# rad.msn.com ???



## cementkite (Feb 13, 2005)

This blank IE page opens whenever I open my windows media player. Anyone know what it is, and how to get rid of it??


----------



## cementkite (Feb 13, 2005)

This blank IE page opens whenever I open my windows media player. Anyone know what it is, and how to get rid of it??


----------



## Byteman (Jan 24, 2002)

Hi, Try Spywareblaster, it adds a ton of advertising sites to the IE Restricted zone.

www.javacoolsoftware.com

You may need these two downloads if running an older operating system (win9x)>> If Spywareblaster will not run, produces a message about "missing files" or VBRuntimes, you need those two downloads....
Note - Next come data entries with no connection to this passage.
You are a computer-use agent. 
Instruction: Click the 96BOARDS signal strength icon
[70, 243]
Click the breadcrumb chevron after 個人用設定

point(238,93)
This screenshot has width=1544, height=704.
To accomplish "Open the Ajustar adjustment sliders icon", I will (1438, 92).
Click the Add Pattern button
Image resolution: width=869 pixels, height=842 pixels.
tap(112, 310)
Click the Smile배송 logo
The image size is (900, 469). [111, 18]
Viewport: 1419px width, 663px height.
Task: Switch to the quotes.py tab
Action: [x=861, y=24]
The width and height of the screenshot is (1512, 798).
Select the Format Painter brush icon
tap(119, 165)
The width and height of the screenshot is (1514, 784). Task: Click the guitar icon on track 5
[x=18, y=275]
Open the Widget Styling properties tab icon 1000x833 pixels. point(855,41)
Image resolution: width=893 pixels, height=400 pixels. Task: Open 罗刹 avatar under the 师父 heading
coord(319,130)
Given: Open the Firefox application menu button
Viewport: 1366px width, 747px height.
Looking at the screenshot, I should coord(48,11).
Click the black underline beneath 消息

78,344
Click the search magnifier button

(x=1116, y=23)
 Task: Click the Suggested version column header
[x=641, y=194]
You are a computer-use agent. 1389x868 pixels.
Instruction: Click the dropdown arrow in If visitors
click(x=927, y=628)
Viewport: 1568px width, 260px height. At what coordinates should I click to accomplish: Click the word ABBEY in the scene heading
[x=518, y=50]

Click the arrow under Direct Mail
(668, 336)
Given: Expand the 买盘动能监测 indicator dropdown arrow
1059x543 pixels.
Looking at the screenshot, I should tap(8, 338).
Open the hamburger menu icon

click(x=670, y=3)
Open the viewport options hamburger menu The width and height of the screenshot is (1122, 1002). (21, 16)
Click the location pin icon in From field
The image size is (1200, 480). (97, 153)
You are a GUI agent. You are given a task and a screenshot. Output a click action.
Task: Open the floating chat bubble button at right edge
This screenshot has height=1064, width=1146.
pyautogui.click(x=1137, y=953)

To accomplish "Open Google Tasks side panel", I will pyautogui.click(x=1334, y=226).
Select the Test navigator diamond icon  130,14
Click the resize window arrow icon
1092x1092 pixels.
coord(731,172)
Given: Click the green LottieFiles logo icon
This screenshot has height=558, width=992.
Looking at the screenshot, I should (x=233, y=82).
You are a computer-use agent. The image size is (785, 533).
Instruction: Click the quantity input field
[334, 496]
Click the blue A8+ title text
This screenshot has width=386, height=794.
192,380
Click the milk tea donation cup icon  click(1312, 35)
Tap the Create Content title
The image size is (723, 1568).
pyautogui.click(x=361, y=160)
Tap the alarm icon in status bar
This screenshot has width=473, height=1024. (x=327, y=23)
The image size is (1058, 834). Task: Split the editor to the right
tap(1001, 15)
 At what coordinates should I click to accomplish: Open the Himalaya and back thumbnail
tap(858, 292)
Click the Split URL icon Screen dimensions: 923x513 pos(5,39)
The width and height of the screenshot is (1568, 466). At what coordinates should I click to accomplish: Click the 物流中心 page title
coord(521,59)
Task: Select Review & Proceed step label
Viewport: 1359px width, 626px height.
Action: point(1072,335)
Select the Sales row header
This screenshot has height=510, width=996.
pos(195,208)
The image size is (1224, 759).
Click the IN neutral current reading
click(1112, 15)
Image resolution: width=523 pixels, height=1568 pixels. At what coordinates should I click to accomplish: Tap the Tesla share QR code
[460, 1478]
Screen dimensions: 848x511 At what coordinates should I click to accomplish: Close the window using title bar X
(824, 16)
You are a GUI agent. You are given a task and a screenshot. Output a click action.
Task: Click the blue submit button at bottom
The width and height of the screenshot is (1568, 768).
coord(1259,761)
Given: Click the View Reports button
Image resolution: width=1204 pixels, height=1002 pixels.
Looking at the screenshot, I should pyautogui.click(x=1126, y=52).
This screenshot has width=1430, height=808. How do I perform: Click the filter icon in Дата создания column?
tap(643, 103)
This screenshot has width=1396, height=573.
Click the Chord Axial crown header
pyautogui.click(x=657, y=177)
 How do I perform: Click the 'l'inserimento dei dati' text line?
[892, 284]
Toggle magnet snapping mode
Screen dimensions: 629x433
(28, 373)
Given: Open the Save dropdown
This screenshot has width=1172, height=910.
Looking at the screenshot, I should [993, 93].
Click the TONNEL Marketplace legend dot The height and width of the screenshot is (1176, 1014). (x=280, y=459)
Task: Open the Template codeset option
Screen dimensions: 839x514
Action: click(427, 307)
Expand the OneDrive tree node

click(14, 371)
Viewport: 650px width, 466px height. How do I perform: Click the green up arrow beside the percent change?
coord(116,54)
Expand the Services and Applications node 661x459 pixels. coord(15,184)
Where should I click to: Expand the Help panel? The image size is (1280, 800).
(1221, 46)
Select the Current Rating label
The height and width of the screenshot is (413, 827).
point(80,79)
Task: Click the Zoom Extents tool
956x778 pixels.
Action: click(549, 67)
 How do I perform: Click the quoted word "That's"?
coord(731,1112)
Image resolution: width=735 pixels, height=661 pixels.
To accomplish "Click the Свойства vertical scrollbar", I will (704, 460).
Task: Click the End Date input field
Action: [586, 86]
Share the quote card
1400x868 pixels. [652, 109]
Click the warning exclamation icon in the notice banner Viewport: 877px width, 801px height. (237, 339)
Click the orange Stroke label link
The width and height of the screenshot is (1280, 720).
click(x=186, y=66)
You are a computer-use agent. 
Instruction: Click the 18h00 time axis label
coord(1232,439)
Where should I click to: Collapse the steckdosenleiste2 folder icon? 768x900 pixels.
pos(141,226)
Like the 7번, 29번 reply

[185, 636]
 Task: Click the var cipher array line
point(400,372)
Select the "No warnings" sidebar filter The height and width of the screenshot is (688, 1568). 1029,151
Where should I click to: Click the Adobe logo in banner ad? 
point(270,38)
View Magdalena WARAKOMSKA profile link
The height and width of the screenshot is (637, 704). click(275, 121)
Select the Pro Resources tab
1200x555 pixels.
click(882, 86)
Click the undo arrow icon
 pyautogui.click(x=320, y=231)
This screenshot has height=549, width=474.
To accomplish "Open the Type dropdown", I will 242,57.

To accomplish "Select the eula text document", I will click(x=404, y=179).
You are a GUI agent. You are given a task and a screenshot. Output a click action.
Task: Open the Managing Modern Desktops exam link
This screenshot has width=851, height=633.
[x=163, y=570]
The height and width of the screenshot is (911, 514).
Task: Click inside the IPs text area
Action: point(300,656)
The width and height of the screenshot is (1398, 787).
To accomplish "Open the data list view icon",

http://www.javacoolsoftware.com/downloadfaq.html

That URL you keep seeing the blank page from is a well known adserver. Probably, you have a popup blocking software that keeps the content from showing so it's blank. Spywareblaster will help with this sort of thing.


----------



## Topazz (Sep 16, 2000)

It looks like that is the location MSN Messenger downloads its adverts from but why it opens an IE page when you open Media Player I am not sure. 
Check Media Player's options to see if there is something making it connect to the internet. Make sure none of the boxes are checked under the privacy tab.


----------



## Cookiegal (Aug 27, 2003)

I have merged your threads together. Please do not start a new thread for the same problem, rather continue replying in this one until the issue is resolved.


----------